Когда он подошел ближе, невысокая дверь дома отворилась и на порог вышла женщина. Склонив голову набок, она стояла и, казалось, прислушивалась к его шагам. На вид ей было лет шестьдесят. Крупные, тяжеловатые черты лица, очень смуглая кожа, полные, с синеватым отливом губы и плоский нос делали ее похожей на негритянку. Ее грузную фигуру облекало поношенное черное платье. Глаза у нее были выпуклые, темные, странно тусклые, и, подойдя ближе, Стефен вздрогнул, увидав в центре каждого зрачка желтоватое пятнышко трахомы. Но даже не столько это, сколько выражение терпеливой покорности, застывшее на этом невидящем лице, сразу убедило Стефена в том, что женщина — слепая.
— Сеньора! — Голос Стефена звучал хрипло. Горло у него пересохло, он едва ворочал языком. — Мы чужие в этой стране, направляемся в Малагу. Мой друг болен. Умоляю вас, не откажите нам в ночлеге.

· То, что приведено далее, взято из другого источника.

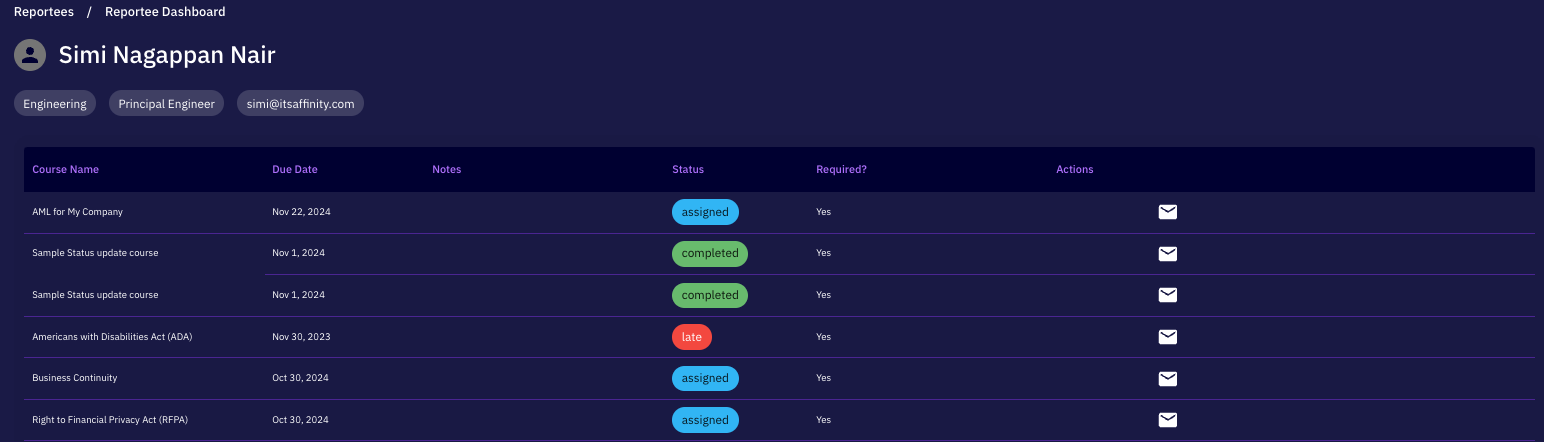Screen dimensions: 1544x442
Task: Send email reminder for Americans with Disabilities Act
Action: click(x=1167, y=337)
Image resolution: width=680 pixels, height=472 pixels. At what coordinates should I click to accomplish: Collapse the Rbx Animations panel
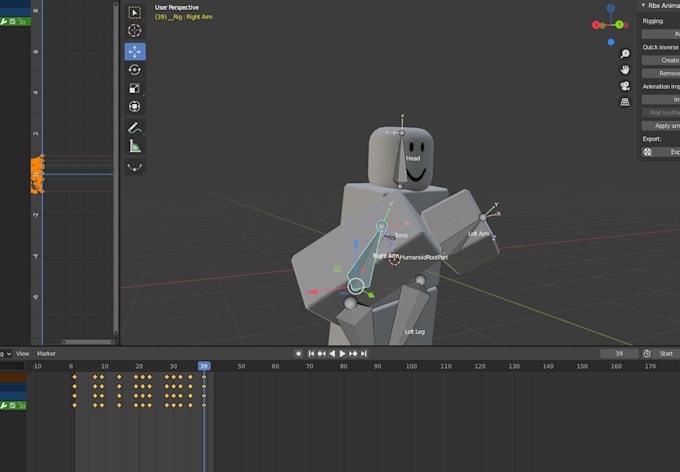[x=644, y=5]
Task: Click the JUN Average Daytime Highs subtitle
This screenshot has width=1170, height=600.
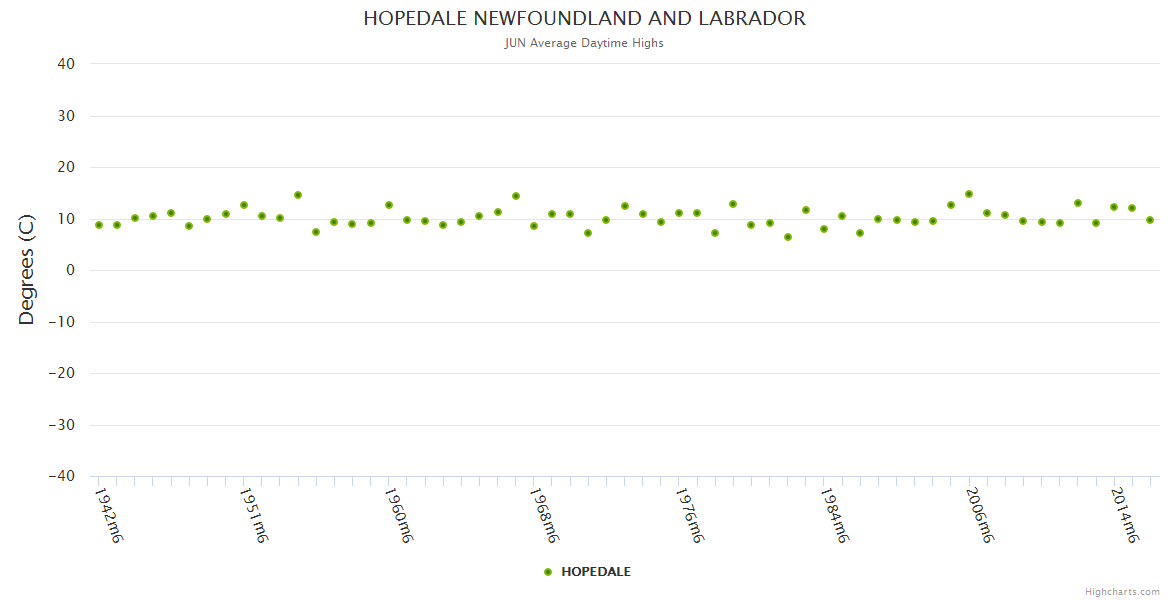Action: (584, 43)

Наступило молчание. Женщина стояла неподвижно, скрестив на груди руки, и Стефену бросились в глаза ее корявые, обломанные ногти. Казалось, она прислушивается к движению воздуха, пытается каким-то странным, одной ей известным способом определить, правду ли сказал незнакомый человек, более того — понять, что за люди эти ночные посетители. Прошла минута, другая. Затем, все так же молча, женщина повернулась, подошла к крытой травою пристройке и распахнула дверь.
— Можете расположиться здесь. — Жестом она указала внутрь пристройки. — А для вашего ослика найдется место за домом.
От этой нежданной радости, от сознания, что после стольких мытарств и бедствий они, наконец, обрели кров, Стефен онемел. Он был так взволнован, что не смог произнести ни слова, даже не поблагодарил хозяйку за ее радушие. Комнатка была бедная, но чистенькая, с глинобитным полом. Под керосиновой лампой, подвешенной к потолку, стоял стол и деревянный табурет. В углу на деревянном топчане лежал матрац.
Стефен помог Пейра вылезти из тележки и добраться до низенького топчана. После этого Стефен раздел его, смыл дорожную пыль с лица, надел на него чистую рубашку. Марлевая повязка с ватой еще держалась на ноге, и он не стал ее снимать. Затем он отвел ослика в хлев, напоил его и отдал ему все сено, оставшееся в тележке. Выйдя из-за угла пристройки, он столкнулся с хозяйкой. В руках у нее была глиняная миска с густой бобовой похлебкой.
— Я принесла вам поужинать. Это не бог весть что, но может пойти вашему приятелю на пользу.
И снова Стефен в первую секунду оторопел. Затем сказал:
— У меня нет слов, чтобы отблагодарить вас за вашу доброту. Поверьте, мы бы не стали вас беспокоить, если бы не крайняя нужда.
— Если вам хуже, чем мне, значит и в самом деле худо.